Re: Adding a datatype for HTML literals to RDF (ISSUE-63) from Richard Cyganiak on 2012-05-08 (public-rdf-wg@w3.org from May 2012)

From: Richard Cyganiak <richard@cyganiak.de>
Date: Tue, 8 May 2012 23:12:54 +0100
To: Steve Harris <steve.harris@garlik.com>
Cc: Andy Seaborne <andy.seaborne@epimorphics.com>, public-rdf-wg@w3.org
Message-Id: <C4617D70-205C-4197-9F43-0B7B16D69CE1@cyganiak.de>
On 8 May 2012, at 18:17, Steve Harris wrote:
> +1, my guess is that it would mean there are not very conforming implementations, and an HTML datatype is useful without equality, for store and display, e.g. in a CMS.

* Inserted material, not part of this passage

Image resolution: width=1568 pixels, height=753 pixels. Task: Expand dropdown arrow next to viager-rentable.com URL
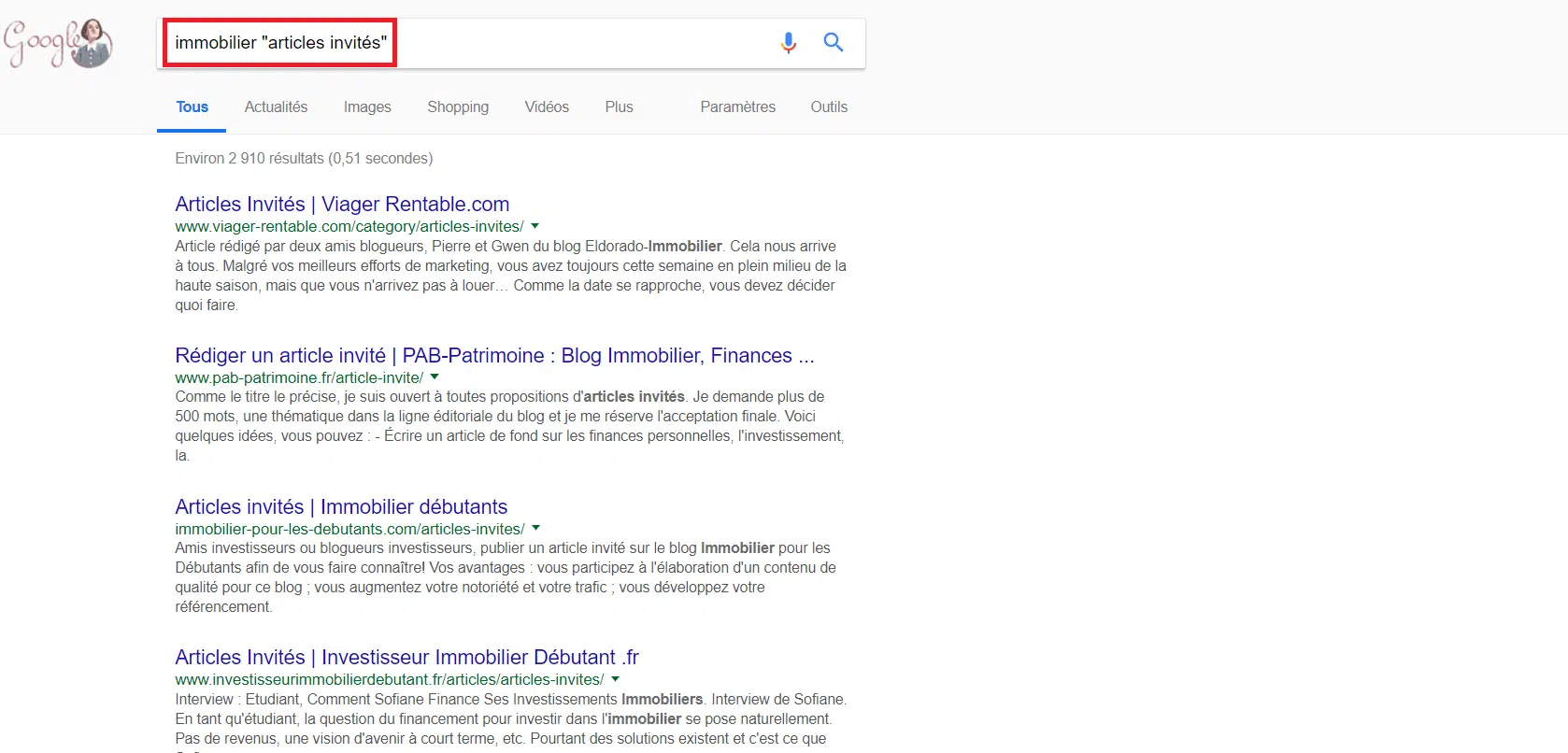tap(535, 226)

There is no proposal on the table to make this a required datatype.

As long as the datatype is optional, implementations may decide not to implement it. Such implementations would not be able to compare HTML literals for equality, but would still be able to query, store and display them.

The main benefit of defining a complex value space is that it would help HTML5+RDFa parsers that only have access to the DOM by giving them license to re-serialize the DOM to a different HTML snippet.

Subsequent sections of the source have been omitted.